Top of SOURCE INFORMATION
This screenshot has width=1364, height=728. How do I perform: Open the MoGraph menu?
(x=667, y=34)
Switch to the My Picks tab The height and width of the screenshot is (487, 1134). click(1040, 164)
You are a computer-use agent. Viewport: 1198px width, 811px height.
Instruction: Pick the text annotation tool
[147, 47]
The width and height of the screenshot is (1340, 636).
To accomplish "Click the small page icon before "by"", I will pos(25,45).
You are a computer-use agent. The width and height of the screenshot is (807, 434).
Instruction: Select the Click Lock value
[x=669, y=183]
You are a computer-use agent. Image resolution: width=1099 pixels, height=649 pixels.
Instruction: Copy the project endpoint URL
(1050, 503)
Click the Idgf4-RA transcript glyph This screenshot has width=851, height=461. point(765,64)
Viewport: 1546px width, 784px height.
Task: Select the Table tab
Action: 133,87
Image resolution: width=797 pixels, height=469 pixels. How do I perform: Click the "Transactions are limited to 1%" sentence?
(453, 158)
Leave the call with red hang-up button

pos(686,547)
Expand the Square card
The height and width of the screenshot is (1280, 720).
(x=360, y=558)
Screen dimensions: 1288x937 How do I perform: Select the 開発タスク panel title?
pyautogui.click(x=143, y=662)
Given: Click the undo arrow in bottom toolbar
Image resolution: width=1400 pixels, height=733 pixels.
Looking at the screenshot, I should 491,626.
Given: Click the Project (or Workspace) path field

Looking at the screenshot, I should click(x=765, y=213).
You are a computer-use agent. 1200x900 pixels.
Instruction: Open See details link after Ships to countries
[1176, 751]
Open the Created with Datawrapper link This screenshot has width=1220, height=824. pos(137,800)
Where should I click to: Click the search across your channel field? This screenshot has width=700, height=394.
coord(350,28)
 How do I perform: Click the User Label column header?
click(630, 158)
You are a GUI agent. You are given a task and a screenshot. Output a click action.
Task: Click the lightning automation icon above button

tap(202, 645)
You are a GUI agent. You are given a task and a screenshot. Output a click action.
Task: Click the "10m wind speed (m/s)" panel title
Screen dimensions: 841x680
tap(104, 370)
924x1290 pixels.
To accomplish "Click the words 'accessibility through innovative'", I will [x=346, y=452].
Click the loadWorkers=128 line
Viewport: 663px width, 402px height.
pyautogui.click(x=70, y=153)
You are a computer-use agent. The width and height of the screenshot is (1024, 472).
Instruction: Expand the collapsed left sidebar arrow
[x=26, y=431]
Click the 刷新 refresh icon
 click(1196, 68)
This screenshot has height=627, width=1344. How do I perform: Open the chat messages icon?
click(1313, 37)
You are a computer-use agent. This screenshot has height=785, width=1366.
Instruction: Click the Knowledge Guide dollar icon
Bottom of SOURCE INFORMATION
# EXERCISE PROMPT
Line by line, retype all the entries exactly as they are shown.

# ANSWER SPACE
This screenshot has width=1364, height=728. How do I perform: Open the MoGraph menu?
(x=667, y=34)
Switch to the My Picks tab The height and width of the screenshot is (487, 1134). click(1040, 164)
You are a computer-use agent. Viewport: 1198px width, 811px height.
Instruction: Pick the text annotation tool
[147, 47]
The width and height of the screenshot is (1340, 636).
To accomplish "Click the small page icon before "by"", I will pos(25,45).
You are a computer-use agent. The width and height of the screenshot is (807, 434).
Instruction: Select the Click Lock value
[x=669, y=183]
You are a computer-use agent. Image resolution: width=1099 pixels, height=649 pixels.
Instruction: Copy the project endpoint URL
(1050, 503)
Click the Idgf4-RA transcript glyph This screenshot has width=851, height=461. point(765,64)
Viewport: 1546px width, 784px height.
Task: Select the Table tab
Action: 133,87
Image resolution: width=797 pixels, height=469 pixels. How do I perform: Click the "Transactions are limited to 1%" sentence?
(453, 158)
Leave the call with red hang-up button

pos(686,547)
Expand the Square card
The height and width of the screenshot is (1280, 720).
(x=360, y=558)
Screen dimensions: 1288x937 How do I perform: Select the 開発タスク panel title?
pyautogui.click(x=143, y=662)
Given: Click the undo arrow in bottom toolbar
Image resolution: width=1400 pixels, height=733 pixels.
Looking at the screenshot, I should 491,626.
Given: Click the Project (or Workspace) path field

Looking at the screenshot, I should click(x=765, y=213).
You are a computer-use agent. 1200x900 pixels.
Instruction: Open See details link after Ships to countries
[1176, 751]
Open the Created with Datawrapper link This screenshot has width=1220, height=824. pos(137,800)
Where should I click to: Click the search across your channel field? This screenshot has width=700, height=394.
coord(350,28)
 How do I perform: Click the User Label column header?
click(630, 158)
You are a GUI agent. You are given a task and a screenshot. Output a click action.
Task: Click the lightning automation icon above button

tap(202, 645)
You are a GUI agent. You are given a task and a screenshot. Output a click action.
Task: Click the "10m wind speed (m/s)" panel title
Screen dimensions: 841x680
tap(104, 370)
924x1290 pixels.
To accomplish "Click the words 'accessibility through innovative'", I will [x=346, y=452].
Click the loadWorkers=128 line
Viewport: 663px width, 402px height.
pyautogui.click(x=70, y=153)
You are a computer-use agent. The width and height of the screenshot is (1024, 472).
Instruction: Expand the collapsed left sidebar arrow
[x=26, y=431]
Click the 刷新 refresh icon
 click(1196, 68)
This screenshot has height=627, width=1344. How do I perform: Open the chat messages icon?
click(1313, 37)
You are a computer-use agent. This screenshot has height=785, width=1366.
Instruction: Click the Knowledge Guide dollar icon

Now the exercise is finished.